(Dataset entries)
■ ■ ■ ■ ■
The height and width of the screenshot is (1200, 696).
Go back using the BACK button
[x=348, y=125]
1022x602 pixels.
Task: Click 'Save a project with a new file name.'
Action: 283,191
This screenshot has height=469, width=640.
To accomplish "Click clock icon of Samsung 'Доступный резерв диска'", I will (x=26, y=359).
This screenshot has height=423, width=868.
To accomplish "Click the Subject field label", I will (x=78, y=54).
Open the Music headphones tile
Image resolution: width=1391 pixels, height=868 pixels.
■ ■ ■ ■ ■
▶ [Exercise goal] Beginning at the line that holds "This screenshot has height=469, width=640.", reproduce the lines exactly up to and including the final line of the entries.

▶ [Solution to this problem]
This screenshot has height=469, width=640.
To accomplish "Click clock icon of Samsung 'Доступный резерв диска'", I will (x=26, y=359).
This screenshot has height=423, width=868.
To accomplish "Click the Subject field label", I will (x=78, y=54).
Open the Music headphones tile
Image resolution: width=1391 pixels, height=868 pixels.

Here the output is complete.